EXERCISE DESCRIPTION:
Go to the line below containing "Instruction: Click the orange" and print exactly from there through the line containing "Image resolution: width=640", both included. Print nothing else.

EXTRACTED INFORMATION:
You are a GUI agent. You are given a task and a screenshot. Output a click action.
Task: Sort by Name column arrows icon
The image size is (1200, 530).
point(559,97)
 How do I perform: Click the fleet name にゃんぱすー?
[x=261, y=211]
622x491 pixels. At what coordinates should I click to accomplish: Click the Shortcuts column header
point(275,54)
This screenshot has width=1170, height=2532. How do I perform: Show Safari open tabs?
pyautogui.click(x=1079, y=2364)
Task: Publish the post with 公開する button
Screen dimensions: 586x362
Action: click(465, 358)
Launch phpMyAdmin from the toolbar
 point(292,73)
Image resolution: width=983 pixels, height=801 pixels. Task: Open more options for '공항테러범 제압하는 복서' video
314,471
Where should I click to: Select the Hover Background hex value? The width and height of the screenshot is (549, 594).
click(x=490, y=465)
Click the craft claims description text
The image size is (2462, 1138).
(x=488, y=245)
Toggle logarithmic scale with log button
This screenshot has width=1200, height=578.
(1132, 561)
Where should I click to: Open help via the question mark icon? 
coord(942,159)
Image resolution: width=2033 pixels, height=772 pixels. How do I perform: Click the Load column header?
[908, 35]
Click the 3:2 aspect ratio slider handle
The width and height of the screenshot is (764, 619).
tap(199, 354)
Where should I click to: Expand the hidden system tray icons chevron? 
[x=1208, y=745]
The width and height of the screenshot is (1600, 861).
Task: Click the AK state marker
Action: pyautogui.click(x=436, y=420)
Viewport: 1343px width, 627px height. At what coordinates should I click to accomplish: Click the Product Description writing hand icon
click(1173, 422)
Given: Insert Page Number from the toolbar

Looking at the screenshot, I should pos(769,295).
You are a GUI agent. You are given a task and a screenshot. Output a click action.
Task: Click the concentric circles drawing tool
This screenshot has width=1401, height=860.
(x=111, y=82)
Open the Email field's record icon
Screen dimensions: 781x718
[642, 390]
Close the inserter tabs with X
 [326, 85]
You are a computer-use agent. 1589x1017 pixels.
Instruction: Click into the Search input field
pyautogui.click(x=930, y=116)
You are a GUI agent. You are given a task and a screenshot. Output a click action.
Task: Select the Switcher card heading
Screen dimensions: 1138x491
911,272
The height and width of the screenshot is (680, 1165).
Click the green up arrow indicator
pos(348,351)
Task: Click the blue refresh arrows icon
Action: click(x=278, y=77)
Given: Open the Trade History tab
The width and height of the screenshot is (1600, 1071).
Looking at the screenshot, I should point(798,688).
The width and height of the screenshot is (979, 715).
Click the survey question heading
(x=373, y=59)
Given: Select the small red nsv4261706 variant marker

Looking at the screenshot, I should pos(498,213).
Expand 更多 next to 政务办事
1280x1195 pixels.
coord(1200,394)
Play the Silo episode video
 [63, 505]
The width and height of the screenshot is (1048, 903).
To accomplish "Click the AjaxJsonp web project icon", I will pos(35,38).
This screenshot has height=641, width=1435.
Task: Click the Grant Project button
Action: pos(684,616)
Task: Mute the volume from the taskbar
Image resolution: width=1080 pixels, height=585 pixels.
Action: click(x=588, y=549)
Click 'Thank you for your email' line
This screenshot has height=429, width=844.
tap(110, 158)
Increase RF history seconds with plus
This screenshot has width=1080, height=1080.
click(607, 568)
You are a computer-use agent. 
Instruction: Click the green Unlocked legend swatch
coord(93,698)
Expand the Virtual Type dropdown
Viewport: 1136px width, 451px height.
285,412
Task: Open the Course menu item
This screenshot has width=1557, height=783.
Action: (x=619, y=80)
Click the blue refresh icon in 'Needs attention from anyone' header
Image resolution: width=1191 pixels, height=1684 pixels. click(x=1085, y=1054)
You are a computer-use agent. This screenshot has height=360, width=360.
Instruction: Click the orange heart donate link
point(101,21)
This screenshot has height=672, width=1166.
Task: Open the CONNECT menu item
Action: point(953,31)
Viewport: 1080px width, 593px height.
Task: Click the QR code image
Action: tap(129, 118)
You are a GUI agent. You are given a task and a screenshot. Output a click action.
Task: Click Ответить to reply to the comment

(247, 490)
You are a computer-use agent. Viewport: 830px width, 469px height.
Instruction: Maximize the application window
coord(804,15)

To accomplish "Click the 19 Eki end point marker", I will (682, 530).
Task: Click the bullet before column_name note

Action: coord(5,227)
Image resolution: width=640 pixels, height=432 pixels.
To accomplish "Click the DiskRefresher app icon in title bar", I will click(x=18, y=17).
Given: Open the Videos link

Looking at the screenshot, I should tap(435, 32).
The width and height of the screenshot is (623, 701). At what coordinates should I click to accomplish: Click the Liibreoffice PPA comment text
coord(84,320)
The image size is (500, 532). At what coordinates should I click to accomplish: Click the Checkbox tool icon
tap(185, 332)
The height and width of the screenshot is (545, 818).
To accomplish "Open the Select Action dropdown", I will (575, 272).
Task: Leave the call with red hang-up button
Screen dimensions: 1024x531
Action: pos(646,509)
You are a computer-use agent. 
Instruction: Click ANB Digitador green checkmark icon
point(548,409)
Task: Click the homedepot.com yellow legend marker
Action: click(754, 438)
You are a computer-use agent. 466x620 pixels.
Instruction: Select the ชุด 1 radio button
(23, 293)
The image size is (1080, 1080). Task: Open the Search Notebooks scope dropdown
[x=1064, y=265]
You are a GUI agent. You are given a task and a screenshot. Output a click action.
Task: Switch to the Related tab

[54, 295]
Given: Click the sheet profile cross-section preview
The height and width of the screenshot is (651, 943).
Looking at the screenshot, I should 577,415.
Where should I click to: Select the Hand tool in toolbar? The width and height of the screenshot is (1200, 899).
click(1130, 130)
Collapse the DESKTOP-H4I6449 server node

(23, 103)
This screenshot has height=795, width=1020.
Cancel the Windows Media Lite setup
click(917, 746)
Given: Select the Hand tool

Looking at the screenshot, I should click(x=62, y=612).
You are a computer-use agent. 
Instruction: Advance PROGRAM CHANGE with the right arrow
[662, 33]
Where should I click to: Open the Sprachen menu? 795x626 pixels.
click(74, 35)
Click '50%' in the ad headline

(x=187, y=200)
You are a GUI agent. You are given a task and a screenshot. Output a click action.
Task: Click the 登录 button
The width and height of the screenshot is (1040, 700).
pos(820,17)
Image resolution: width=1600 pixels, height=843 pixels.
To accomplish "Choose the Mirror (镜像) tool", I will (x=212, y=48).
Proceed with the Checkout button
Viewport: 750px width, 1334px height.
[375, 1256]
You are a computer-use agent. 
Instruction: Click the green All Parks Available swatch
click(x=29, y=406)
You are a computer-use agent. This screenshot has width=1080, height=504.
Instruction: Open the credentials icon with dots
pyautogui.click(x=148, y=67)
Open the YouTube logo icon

OUTPUT FOR THIS EXERCISE:
Instruction: Click the orange heart donate link
point(101,21)
This screenshot has height=672, width=1166.
Task: Open the CONNECT menu item
Action: point(953,31)
Viewport: 1080px width, 593px height.
Task: Click the QR code image
Action: tap(129, 118)
You are a GUI agent. You are given a task and a screenshot. Output a click action.
Task: Click Ответить to reply to the comment

(247, 490)
You are a computer-use agent. Viewport: 830px width, 469px height.
Instruction: Maximize the application window
coord(804,15)

To accomplish "Click the 19 Eki end point marker", I will (682, 530).
Task: Click the bullet before column_name note

Action: coord(5,227)
Image resolution: width=640 pixels, height=432 pixels.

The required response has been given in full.